Salmon, shrimp, cod, tilapia, catfish, sardines, anchovies, pollock, and canned light tuna (skipjack) all fall into the FDA’s “best choice” category for lowest mercury. These are safe to eat two to three servings per week when fully cooked. Fish like yellowfin tuna, halibut, snapper, mahi mahi, and grouper have moderate mercury and are considered a “good choice” at one serving per week.

Sushi Restaurants Add Cross-Contamination Risk

Even if you order a cooked roll or a vegetarian option at a sushi restaurant, cross-contamination is a real concern. Sushi preparation involves extensive handling of both raw and cooked ingredients on the same surfaces, with the same tools, and often by the same hands. Cutting boards, knives, bamboo rolling mats, and prep surfaces can transfer bacteria from raw fish to otherwise safe ingredients. Health guidelines recommend that bamboo mats be lined with food-grade plastic wrap and changed every two hours or after any contact with raw fish, but enforcement varies by establishment.

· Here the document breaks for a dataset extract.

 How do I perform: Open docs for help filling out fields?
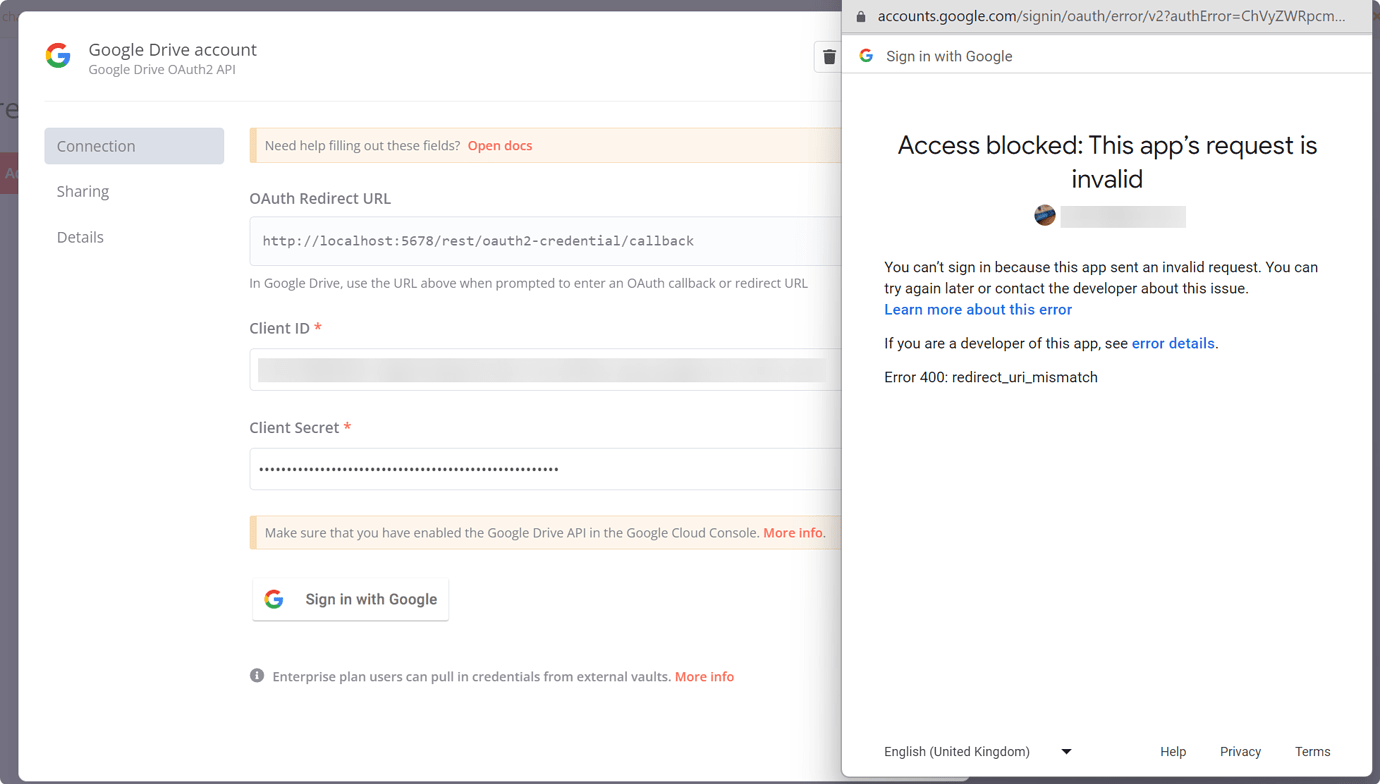coord(500,145)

Safe Alternatives You Can Still Enjoy

You don’t have to give up sushi restaurants entirely. Cooked sushi options are widely available and can satisfy the craving without the risk. Shrimp tempura rolls use fully cooked shrimp. Unagi (freshwater eel) is always grilled before serving. Cooked crab is a common filling in California rolls, though you should confirm the restaurant uses real crab rather than preparing it alongside raw fish on the same board.

Fully cooked shellfish, including shrimp, crab, lobster, scallops, mussels, clams, and oysters, are all low in mercury and safe during pregnancy as long as they’re heated through. Vegetable rolls with avocado, cucumber, or sweet potato are another option, though it’s worth asking how they’re prepared relative to the raw fish station.

If you’re eating at home, cooking fish to an internal temperature of 145°F kills both bacteria and parasites. Salmon, cod, and shrimp are quick to prepare, low in mercury, and high in the omega-3 fatty acids that support fetal brain development. The goal isn’t to avoid fish altogether. It’s to eat it cooked, from lower-mercury species, two to three times a week.